Henderson has also filed a lawsuit against a member of the Federal Public Defender's Office which this Court dismissed, including two dismissals after attempts to amend the pleadings. Henderson v.
But the Court is forced to take additional measures, as Henderson's repeated and unfounded lawsuits have placed a burden on the Court, its Clerk's Office, and the Defendant. The Court has a duty to protect against conduct that impairs its ability to manage its caseload. Procup v.
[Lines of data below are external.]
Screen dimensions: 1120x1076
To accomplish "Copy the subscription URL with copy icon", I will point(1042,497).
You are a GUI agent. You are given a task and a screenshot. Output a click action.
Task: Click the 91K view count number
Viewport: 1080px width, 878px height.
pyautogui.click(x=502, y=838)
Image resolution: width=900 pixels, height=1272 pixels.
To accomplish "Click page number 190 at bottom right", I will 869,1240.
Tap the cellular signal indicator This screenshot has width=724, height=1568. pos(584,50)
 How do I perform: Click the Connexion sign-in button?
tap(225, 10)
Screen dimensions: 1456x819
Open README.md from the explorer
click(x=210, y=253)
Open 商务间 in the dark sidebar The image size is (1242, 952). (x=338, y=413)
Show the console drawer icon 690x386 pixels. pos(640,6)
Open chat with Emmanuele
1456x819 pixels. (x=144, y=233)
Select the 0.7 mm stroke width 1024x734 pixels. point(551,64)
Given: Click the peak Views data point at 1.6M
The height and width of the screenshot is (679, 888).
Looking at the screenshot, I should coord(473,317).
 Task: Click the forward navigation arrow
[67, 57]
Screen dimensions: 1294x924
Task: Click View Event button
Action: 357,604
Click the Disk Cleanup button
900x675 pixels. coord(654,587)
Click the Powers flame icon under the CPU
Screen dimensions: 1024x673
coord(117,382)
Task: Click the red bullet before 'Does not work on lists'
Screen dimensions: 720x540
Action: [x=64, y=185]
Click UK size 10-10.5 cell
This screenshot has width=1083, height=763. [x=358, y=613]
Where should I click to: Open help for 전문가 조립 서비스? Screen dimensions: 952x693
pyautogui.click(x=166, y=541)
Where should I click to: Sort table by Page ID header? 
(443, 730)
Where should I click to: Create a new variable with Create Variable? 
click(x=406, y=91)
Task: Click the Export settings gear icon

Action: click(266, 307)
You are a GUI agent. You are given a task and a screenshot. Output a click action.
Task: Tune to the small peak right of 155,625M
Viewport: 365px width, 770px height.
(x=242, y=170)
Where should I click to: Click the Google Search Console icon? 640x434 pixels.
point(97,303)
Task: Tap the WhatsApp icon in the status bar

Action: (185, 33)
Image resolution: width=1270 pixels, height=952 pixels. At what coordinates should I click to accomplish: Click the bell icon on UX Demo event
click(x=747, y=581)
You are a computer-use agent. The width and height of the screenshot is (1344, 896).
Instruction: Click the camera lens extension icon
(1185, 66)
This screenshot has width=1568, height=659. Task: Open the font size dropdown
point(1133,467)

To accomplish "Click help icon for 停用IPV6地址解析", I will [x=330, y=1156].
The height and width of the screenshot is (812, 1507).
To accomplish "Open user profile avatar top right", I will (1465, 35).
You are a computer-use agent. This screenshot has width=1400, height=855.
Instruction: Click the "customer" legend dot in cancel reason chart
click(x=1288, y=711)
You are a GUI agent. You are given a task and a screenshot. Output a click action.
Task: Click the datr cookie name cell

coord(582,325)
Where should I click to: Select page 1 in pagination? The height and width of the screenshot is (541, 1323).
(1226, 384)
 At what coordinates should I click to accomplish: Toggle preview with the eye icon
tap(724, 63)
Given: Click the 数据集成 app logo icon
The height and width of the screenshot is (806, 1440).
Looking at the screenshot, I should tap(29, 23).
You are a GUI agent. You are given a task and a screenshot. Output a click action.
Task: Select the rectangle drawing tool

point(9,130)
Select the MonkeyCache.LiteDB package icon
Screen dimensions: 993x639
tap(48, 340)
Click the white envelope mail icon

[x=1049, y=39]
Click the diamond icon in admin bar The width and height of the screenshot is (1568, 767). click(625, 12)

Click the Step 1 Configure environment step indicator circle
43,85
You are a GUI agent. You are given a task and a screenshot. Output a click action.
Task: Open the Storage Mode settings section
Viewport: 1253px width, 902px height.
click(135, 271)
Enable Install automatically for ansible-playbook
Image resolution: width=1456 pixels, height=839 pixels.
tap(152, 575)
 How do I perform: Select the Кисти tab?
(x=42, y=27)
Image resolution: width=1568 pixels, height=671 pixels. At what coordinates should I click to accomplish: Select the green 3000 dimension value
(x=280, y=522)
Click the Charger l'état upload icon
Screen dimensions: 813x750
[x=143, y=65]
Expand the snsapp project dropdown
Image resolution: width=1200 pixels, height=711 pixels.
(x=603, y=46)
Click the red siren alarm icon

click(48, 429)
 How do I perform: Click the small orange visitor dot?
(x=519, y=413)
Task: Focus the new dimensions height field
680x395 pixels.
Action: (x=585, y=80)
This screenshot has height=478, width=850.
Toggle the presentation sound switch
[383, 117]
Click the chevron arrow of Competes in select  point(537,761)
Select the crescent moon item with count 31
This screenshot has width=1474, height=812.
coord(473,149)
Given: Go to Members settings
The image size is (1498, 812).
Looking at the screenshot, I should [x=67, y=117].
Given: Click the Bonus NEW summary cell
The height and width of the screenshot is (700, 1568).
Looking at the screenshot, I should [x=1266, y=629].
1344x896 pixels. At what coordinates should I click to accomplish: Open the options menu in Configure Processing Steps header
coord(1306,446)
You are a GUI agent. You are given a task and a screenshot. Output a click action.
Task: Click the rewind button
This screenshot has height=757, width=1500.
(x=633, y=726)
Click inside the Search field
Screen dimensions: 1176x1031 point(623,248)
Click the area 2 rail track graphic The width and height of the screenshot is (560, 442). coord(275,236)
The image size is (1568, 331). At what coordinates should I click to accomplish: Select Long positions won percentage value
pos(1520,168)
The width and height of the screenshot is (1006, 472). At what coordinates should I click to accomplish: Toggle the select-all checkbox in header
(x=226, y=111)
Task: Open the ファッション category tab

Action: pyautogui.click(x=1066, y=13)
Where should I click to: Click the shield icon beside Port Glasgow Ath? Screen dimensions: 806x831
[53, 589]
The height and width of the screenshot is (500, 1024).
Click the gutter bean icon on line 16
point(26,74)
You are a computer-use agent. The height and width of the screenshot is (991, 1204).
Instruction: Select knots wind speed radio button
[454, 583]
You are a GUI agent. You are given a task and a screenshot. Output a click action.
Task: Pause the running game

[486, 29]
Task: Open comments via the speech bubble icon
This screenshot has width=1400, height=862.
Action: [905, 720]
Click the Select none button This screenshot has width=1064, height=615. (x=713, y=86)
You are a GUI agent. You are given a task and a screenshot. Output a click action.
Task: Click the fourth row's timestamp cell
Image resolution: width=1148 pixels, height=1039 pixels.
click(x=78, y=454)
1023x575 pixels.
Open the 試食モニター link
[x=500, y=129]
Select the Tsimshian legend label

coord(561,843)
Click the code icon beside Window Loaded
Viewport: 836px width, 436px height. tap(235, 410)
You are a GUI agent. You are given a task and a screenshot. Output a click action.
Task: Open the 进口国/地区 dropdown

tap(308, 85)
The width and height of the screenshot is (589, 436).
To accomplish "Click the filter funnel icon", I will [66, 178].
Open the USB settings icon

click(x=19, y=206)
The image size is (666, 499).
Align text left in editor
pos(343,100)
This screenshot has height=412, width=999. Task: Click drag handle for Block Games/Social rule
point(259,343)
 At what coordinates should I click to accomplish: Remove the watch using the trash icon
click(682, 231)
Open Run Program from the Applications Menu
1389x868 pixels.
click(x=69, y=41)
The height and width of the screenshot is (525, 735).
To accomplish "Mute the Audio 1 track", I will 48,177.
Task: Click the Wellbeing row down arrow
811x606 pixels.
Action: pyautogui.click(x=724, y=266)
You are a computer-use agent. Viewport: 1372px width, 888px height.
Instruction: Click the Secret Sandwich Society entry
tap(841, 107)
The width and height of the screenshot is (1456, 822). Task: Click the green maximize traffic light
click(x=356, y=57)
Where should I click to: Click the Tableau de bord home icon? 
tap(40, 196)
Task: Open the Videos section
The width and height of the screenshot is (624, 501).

Strickland, 792 F.2d 1069, 1073 (11th Cir. 1986) (citing In re Martin-Trigona, 737F.2d 1254, 1261-62 (2d Cir. 1984), cert. denied, 474 U.S. 1061 (1986)); see also Tucker v. Seiber, No. 93-7239, 1994 U.S. App. LEXIS 3930, at *3 (citing Procup, 792 F.2d at 1073). In fulfillment of this duty and to allow for the orderly administration of justice, the Court issued an Order requiring Henderson to show cause why he should not be required to obtain permission from a judge of this Court before filing any further pro se lawsuits. (ECF No. 27.)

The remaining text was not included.